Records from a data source
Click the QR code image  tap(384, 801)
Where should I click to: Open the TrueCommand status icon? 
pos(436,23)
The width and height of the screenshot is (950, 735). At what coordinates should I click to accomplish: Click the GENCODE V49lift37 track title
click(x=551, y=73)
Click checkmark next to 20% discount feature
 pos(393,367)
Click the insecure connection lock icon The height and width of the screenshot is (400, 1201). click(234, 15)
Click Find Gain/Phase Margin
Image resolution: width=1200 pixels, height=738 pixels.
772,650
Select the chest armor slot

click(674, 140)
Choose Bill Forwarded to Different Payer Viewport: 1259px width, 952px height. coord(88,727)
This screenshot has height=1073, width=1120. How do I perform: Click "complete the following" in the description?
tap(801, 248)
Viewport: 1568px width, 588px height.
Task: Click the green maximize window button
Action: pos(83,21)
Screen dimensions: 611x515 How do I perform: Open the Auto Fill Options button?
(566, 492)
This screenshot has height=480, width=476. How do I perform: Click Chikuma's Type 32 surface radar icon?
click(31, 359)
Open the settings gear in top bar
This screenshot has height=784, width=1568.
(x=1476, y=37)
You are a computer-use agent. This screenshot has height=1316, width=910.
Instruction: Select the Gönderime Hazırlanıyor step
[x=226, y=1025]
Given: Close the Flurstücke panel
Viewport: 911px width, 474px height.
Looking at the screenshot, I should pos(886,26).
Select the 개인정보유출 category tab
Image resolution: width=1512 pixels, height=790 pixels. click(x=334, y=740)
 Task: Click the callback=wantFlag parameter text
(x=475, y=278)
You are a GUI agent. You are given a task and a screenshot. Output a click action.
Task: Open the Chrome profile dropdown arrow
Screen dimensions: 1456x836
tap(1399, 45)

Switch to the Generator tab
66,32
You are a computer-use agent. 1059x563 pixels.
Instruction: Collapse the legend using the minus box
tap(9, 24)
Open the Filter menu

• _Request_: Can you update the listing from the line containing "You are a computer-use agent. 1059x563" down through the end, swapping "legend" for "layer list" and keeping everything else unchanged?

• _The result_:
You are a computer-use agent. 1059x563 pixels.
Instruction: Collapse the layer list using the minus box
tap(9, 24)
Open the Filter menu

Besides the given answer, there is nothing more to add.